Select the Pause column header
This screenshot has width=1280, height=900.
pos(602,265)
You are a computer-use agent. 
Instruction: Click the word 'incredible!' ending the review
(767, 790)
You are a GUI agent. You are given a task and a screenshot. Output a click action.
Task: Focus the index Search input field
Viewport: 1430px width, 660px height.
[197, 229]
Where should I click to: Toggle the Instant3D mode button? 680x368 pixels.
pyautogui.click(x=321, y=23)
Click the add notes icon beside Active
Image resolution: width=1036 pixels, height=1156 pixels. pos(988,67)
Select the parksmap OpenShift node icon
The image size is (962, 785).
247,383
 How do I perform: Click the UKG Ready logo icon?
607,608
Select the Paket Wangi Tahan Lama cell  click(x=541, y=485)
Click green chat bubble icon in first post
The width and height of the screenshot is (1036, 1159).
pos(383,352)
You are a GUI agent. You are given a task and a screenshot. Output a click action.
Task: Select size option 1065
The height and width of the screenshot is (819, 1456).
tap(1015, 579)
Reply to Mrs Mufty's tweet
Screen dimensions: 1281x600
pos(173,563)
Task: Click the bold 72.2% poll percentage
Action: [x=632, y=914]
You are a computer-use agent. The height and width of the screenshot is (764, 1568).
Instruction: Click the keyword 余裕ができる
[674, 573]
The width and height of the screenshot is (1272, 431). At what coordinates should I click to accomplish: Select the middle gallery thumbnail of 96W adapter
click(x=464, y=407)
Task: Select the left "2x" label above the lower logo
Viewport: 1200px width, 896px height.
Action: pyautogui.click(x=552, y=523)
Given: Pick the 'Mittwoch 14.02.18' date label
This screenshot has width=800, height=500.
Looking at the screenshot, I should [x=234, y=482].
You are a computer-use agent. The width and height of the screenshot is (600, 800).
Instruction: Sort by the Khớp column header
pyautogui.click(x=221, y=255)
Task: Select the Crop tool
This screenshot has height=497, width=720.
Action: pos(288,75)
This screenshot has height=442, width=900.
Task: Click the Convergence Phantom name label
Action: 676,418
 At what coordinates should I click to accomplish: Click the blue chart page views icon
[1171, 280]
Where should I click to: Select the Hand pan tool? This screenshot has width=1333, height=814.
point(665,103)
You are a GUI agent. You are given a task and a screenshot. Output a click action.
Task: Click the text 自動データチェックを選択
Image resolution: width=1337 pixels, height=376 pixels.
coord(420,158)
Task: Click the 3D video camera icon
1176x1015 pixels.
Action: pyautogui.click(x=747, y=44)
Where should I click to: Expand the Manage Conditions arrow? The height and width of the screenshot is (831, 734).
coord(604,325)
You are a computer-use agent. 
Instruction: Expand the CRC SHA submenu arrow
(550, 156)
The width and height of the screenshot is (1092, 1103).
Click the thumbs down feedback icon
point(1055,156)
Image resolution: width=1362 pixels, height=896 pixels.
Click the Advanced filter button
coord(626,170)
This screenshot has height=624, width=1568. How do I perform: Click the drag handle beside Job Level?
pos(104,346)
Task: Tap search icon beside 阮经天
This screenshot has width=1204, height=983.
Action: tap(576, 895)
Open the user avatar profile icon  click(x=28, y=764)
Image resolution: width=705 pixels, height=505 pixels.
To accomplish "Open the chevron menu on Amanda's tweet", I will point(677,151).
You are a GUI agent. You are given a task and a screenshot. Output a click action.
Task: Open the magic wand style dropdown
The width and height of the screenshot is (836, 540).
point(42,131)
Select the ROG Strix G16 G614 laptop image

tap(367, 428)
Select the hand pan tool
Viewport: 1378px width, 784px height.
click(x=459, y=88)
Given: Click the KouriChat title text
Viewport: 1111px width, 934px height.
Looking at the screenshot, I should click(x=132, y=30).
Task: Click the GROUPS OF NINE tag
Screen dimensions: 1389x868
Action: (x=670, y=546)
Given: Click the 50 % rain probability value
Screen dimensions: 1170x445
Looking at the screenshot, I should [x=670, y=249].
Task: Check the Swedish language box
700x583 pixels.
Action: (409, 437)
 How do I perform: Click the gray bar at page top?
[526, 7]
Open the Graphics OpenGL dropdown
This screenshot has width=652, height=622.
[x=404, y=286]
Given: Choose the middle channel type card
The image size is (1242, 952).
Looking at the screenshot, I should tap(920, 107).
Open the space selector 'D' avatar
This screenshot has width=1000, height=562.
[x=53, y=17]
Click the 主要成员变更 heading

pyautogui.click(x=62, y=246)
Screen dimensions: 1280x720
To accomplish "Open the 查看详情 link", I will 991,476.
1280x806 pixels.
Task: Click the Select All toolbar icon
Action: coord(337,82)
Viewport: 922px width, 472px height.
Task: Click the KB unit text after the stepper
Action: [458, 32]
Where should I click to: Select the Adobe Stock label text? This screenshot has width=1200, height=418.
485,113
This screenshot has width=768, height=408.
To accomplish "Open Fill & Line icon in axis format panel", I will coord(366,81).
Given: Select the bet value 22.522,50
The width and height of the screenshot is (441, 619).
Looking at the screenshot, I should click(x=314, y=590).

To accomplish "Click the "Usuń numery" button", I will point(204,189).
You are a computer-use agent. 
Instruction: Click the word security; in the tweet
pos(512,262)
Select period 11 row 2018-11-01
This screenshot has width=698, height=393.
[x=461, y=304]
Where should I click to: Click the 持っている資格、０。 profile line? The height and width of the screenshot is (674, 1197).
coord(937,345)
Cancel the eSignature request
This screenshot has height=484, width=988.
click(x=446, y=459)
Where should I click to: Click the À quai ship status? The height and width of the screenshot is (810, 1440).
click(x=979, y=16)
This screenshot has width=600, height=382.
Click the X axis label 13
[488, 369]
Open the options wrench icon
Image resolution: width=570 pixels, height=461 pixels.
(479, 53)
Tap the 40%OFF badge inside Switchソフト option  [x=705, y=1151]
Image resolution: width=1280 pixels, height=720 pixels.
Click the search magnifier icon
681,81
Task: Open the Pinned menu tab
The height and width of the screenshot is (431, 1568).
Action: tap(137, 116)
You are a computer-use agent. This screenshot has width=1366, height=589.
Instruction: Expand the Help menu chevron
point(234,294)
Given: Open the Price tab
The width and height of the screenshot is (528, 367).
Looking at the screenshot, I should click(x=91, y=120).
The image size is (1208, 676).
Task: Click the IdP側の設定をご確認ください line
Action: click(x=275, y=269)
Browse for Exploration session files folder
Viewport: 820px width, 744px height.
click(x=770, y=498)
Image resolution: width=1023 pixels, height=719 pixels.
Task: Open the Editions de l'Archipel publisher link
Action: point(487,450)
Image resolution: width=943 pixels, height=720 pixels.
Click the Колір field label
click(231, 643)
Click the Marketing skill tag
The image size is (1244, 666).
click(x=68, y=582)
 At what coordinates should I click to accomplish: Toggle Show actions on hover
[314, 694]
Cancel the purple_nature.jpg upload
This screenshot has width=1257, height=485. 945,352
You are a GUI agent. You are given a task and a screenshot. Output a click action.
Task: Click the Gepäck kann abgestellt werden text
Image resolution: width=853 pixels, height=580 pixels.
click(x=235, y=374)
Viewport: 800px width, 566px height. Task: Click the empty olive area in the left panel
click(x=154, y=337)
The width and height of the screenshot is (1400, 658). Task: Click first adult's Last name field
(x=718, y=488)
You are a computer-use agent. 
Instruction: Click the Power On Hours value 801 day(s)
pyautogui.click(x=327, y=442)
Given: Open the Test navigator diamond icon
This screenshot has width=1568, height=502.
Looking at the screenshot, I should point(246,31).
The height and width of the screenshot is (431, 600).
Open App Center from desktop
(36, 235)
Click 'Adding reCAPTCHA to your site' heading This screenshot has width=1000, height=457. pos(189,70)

• • •

> _ASSIGNMENT_
Reproduce the full set of entries above exactly, without dropping a line.

> _ANSWER SPACE_
Select the Pause column header
This screenshot has width=1280, height=900.
pos(602,265)
You are a computer-use agent. 
Instruction: Click the word 'incredible!' ending the review
(767, 790)
You are a GUI agent. You are given a task and a screenshot. Output a click action.
Task: Focus the index Search input field
Viewport: 1430px width, 660px height.
[197, 229]
Where should I click to: Toggle the Instant3D mode button? 680x368 pixels.
pyautogui.click(x=321, y=23)
Click the add notes icon beside Active
Image resolution: width=1036 pixels, height=1156 pixels. pos(988,67)
Select the parksmap OpenShift node icon
The image size is (962, 785).
247,383
 How do I perform: Click the UKG Ready logo icon?
607,608
Select the Paket Wangi Tahan Lama cell  click(x=541, y=485)
Click green chat bubble icon in first post
The width and height of the screenshot is (1036, 1159).
pos(383,352)
You are a GUI agent. You are given a task and a screenshot. Output a click action.
Task: Select size option 1065
The height and width of the screenshot is (819, 1456).
tap(1015, 579)
Reply to Mrs Mufty's tweet
Screen dimensions: 1281x600
pos(173,563)
Task: Click the bold 72.2% poll percentage
Action: [x=632, y=914]
You are a computer-use agent. The height and width of the screenshot is (764, 1568).
Instruction: Click the keyword 余裕ができる
[674, 573]
The width and height of the screenshot is (1272, 431). At what coordinates should I click to accomplish: Select the middle gallery thumbnail of 96W adapter
click(x=464, y=407)
Task: Select the left "2x" label above the lower logo
Viewport: 1200px width, 896px height.
Action: pyautogui.click(x=552, y=523)
Given: Pick the 'Mittwoch 14.02.18' date label
This screenshot has width=800, height=500.
Looking at the screenshot, I should [x=234, y=482].
You are a computer-use agent. The width and height of the screenshot is (600, 800).
Instruction: Sort by the Khớp column header
pyautogui.click(x=221, y=255)
Task: Select the Crop tool
This screenshot has height=497, width=720.
Action: pos(288,75)
This screenshot has height=442, width=900.
Task: Click the Convergence Phantom name label
Action: 676,418
 At what coordinates should I click to accomplish: Click the blue chart page views icon
[1171, 280]
Where should I click to: Select the Hand pan tool? This screenshot has width=1333, height=814.
point(665,103)
You are a GUI agent. You are given a task and a screenshot. Output a click action.
Task: Click the text 自動データチェックを選択
Image resolution: width=1337 pixels, height=376 pixels.
coord(420,158)
Task: Click the 3D video camera icon
1176x1015 pixels.
Action: pyautogui.click(x=747, y=44)
Where should I click to: Expand the Manage Conditions arrow? The height and width of the screenshot is (831, 734).
coord(604,325)
You are a computer-use agent. 
Instruction: Expand the CRC SHA submenu arrow
(550, 156)
The width and height of the screenshot is (1092, 1103).
Click the thumbs down feedback icon
point(1055,156)
Image resolution: width=1362 pixels, height=896 pixels.
Click the Advanced filter button
coord(626,170)
This screenshot has height=624, width=1568. How do I perform: Click the drag handle beside Job Level?
pos(104,346)
Task: Tap search icon beside 阮经天
This screenshot has width=1204, height=983.
Action: tap(576, 895)
Open the user avatar profile icon  click(x=28, y=764)
Image resolution: width=705 pixels, height=505 pixels.
To accomplish "Open the chevron menu on Amanda's tweet", I will point(677,151).
You are a GUI agent. You are given a task and a screenshot. Output a click action.
Task: Open the magic wand style dropdown
The width and height of the screenshot is (836, 540).
point(42,131)
Select the ROG Strix G16 G614 laptop image

tap(367, 428)
Select the hand pan tool
Viewport: 1378px width, 784px height.
click(x=459, y=88)
Given: Click the KouriChat title text
Viewport: 1111px width, 934px height.
Looking at the screenshot, I should click(x=132, y=30).
Task: Click the GROUPS OF NINE tag
Screen dimensions: 1389x868
Action: (x=670, y=546)
Given: Click the 50 % rain probability value
Screen dimensions: 1170x445
Looking at the screenshot, I should [x=670, y=249].
Task: Check the Swedish language box
700x583 pixels.
Action: (409, 437)
 How do I perform: Click the gray bar at page top?
[526, 7]
Open the Graphics OpenGL dropdown
This screenshot has width=652, height=622.
[x=404, y=286]
Given: Choose the middle channel type card
The image size is (1242, 952).
Looking at the screenshot, I should tap(920, 107).
Open the space selector 'D' avatar
This screenshot has width=1000, height=562.
[x=53, y=17]
Click the 主要成员变更 heading

pyautogui.click(x=62, y=246)
Screen dimensions: 1280x720
To accomplish "Open the 查看详情 link", I will 991,476.
1280x806 pixels.
Task: Click the Select All toolbar icon
Action: coord(337,82)
Viewport: 922px width, 472px height.
Task: Click the KB unit text after the stepper
Action: [458, 32]
Where should I click to: Select the Adobe Stock label text? This screenshot has width=1200, height=418.
485,113
This screenshot has width=768, height=408.
To accomplish "Open Fill & Line icon in axis format panel", I will coord(366,81).
Given: Select the bet value 22.522,50
The width and height of the screenshot is (441, 619).
Looking at the screenshot, I should click(x=314, y=590).

To accomplish "Click the "Usuń numery" button", I will point(204,189).
You are a computer-use agent. 
Instruction: Click the word security; in the tweet
pos(512,262)
Select period 11 row 2018-11-01
This screenshot has width=698, height=393.
[x=461, y=304]
Where should I click to: Click the 持っている資格、０。 profile line? The height and width of the screenshot is (674, 1197).
coord(937,345)
Cancel the eSignature request
This screenshot has height=484, width=988.
click(x=446, y=459)
Where should I click to: Click the À quai ship status? The height and width of the screenshot is (810, 1440).
click(x=979, y=16)
This screenshot has width=600, height=382.
Click the X axis label 13
[488, 369]
Open the options wrench icon
Image resolution: width=570 pixels, height=461 pixels.
(479, 53)
Tap the 40%OFF badge inside Switchソフト option  [x=705, y=1151]
Image resolution: width=1280 pixels, height=720 pixels.
Click the search magnifier icon
681,81
Task: Open the Pinned menu tab
The height and width of the screenshot is (431, 1568).
Action: tap(137, 116)
You are a computer-use agent. This screenshot has width=1366, height=589.
Instruction: Expand the Help menu chevron
point(234,294)
Given: Open the Price tab
The width and height of the screenshot is (528, 367).
Looking at the screenshot, I should click(x=91, y=120).
The image size is (1208, 676).
Task: Click the IdP側の設定をご確認ください line
Action: click(x=275, y=269)
Browse for Exploration session files folder
Viewport: 820px width, 744px height.
click(x=770, y=498)
Image resolution: width=1023 pixels, height=719 pixels.
Task: Open the Editions de l'Archipel publisher link
Action: point(487,450)
Image resolution: width=943 pixels, height=720 pixels.
Click the Колір field label
click(231, 643)
Click the Marketing skill tag
The image size is (1244, 666).
click(x=68, y=582)
 At what coordinates should I click to accomplish: Toggle Show actions on hover
[314, 694]
Cancel the purple_nature.jpg upload
This screenshot has width=1257, height=485. 945,352
You are a GUI agent. You are given a task and a screenshot. Output a click action.
Task: Click the Gepäck kann abgestellt werden text
Image resolution: width=853 pixels, height=580 pixels.
click(x=235, y=374)
Viewport: 800px width, 566px height. Task: Click the empty olive area in the left panel
click(x=154, y=337)
The width and height of the screenshot is (1400, 658). Task: Click first adult's Last name field
(x=718, y=488)
You are a computer-use agent. 
Instruction: Click the Power On Hours value 801 day(s)
pyautogui.click(x=327, y=442)
Given: Open the Test navigator diamond icon
This screenshot has width=1568, height=502.
Looking at the screenshot, I should point(246,31).
The height and width of the screenshot is (431, 600).
Open App Center from desktop
(36, 235)
Click 'Adding reCAPTCHA to your site' heading This screenshot has width=1000, height=457. pos(189,70)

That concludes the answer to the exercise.